● **Problem requirements**
Print every line of the material below verbatim, leaving out the pictures.

Dataset entries
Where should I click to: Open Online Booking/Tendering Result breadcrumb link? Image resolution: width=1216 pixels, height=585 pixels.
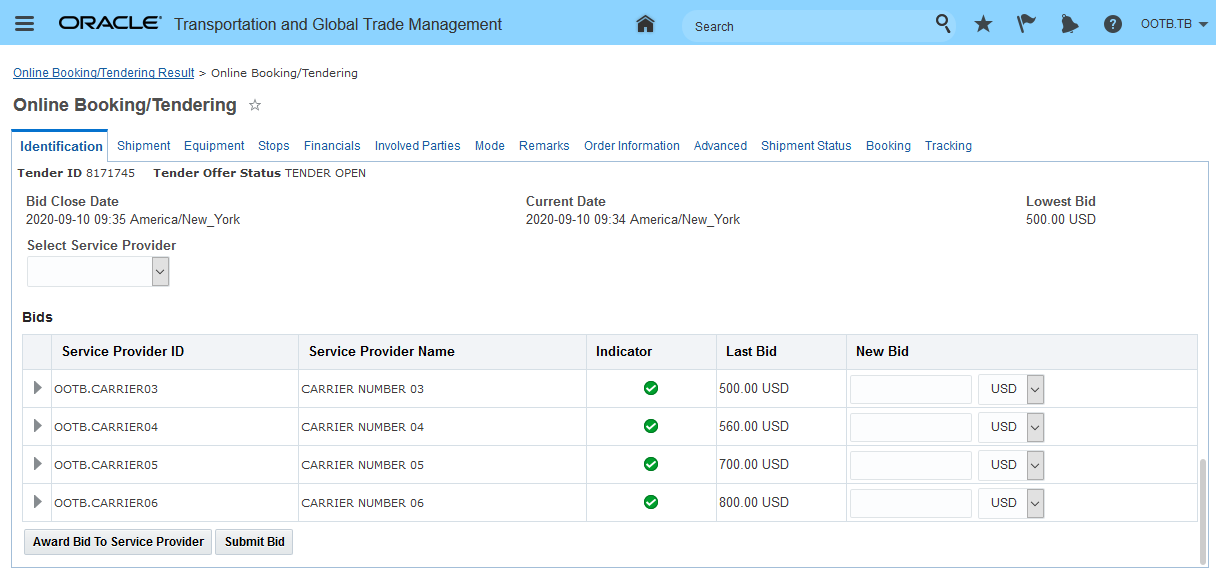point(104,73)
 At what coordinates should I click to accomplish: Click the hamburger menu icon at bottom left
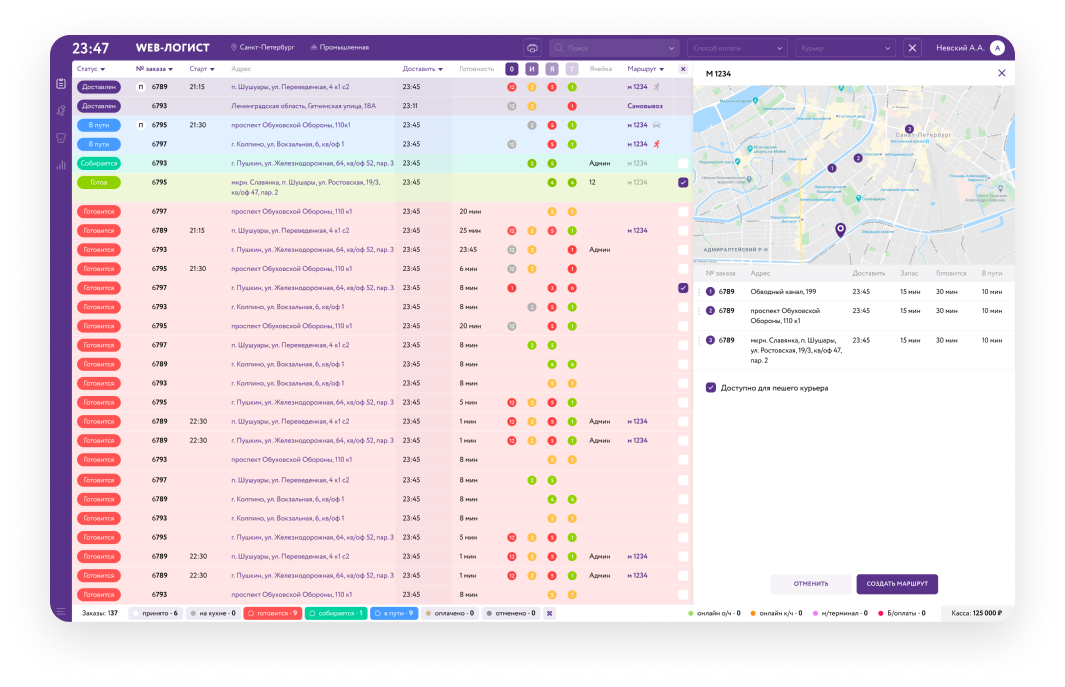pyautogui.click(x=61, y=612)
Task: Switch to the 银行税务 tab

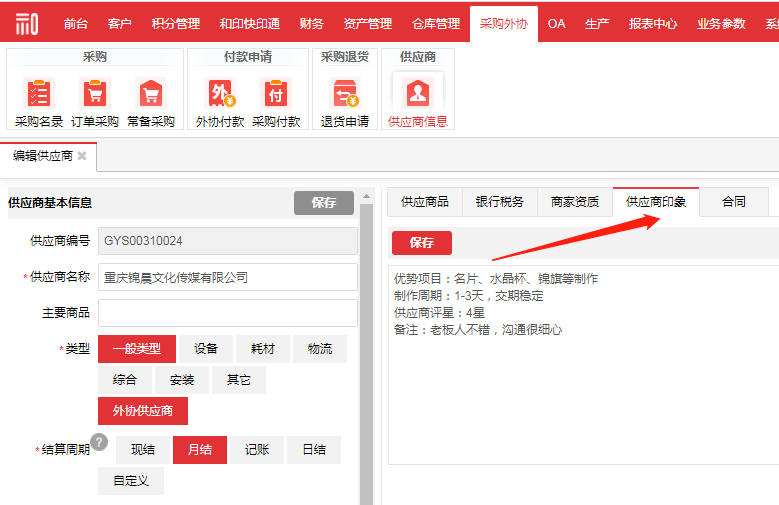Action: pos(499,202)
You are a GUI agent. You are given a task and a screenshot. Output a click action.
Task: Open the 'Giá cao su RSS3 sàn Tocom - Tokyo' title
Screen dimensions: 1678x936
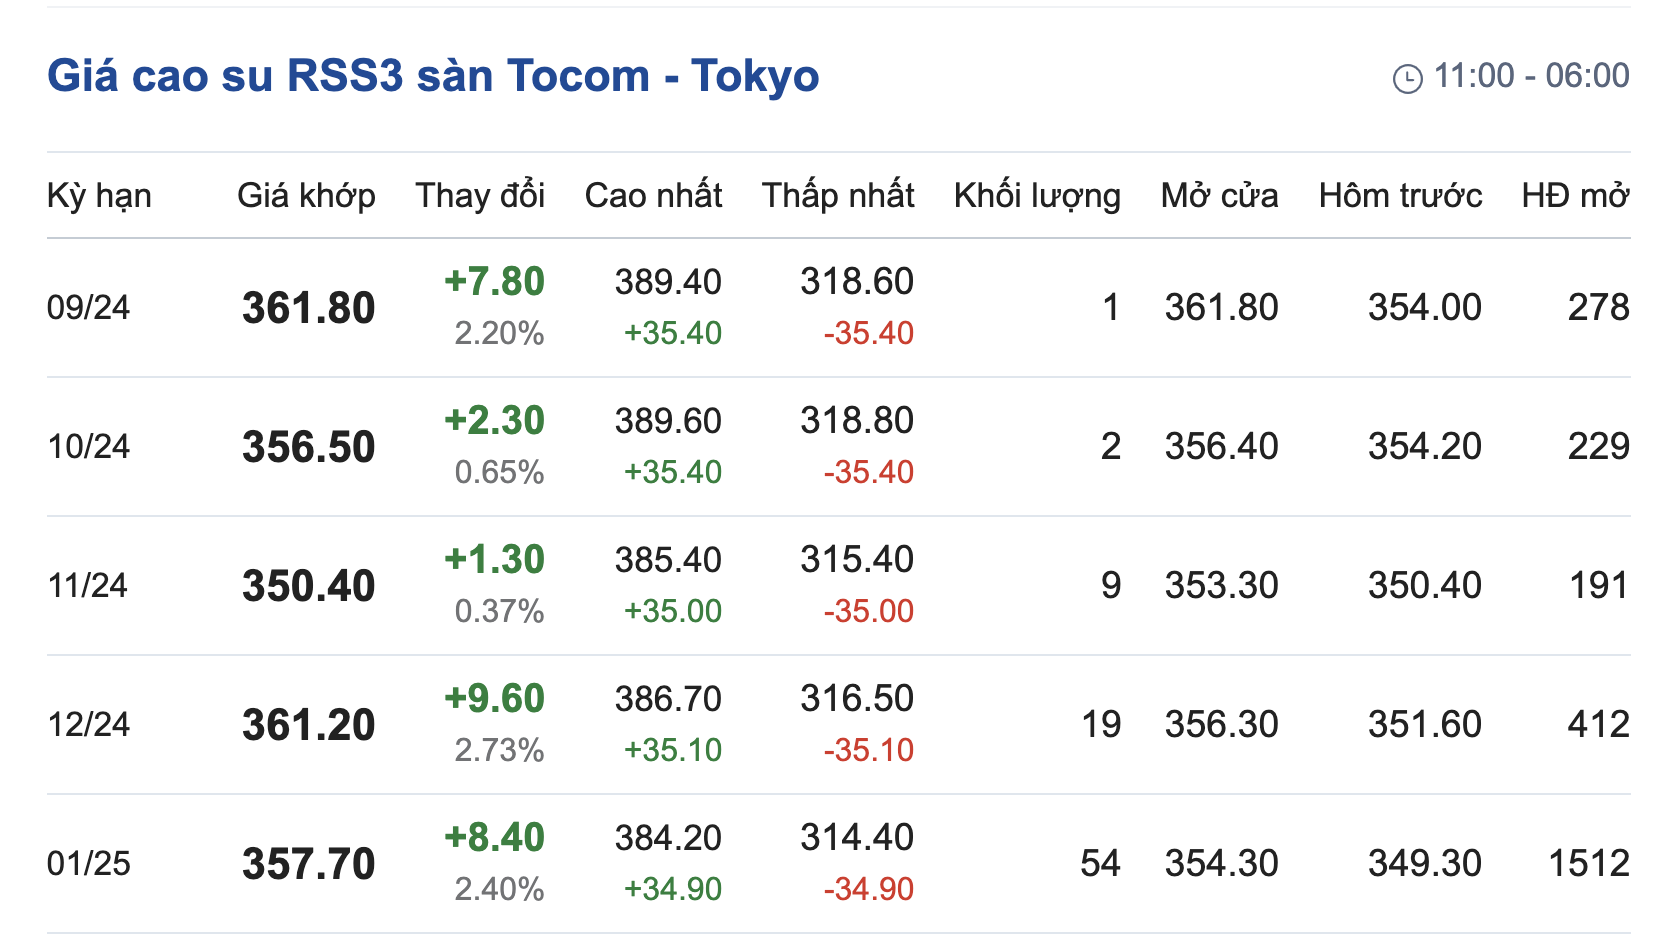tap(433, 76)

● **The solution**
Where should I click to: Open Online Booking/Tendering Result breadcrumb link? Image resolution: width=1216 pixels, height=585 pixels.
point(104,73)
 At what coordinates should I click to accomplish: Click the hamburger menu icon at bottom left
pyautogui.click(x=61, y=612)
Task: Switch to the 银行税务 tab

Action: pos(499,202)
You are a GUI agent. You are given a task and a screenshot. Output a click action.
Task: Open the 'Giá cao su RSS3 sàn Tocom - Tokyo' title
Screen dimensions: 1678x936
tap(433, 76)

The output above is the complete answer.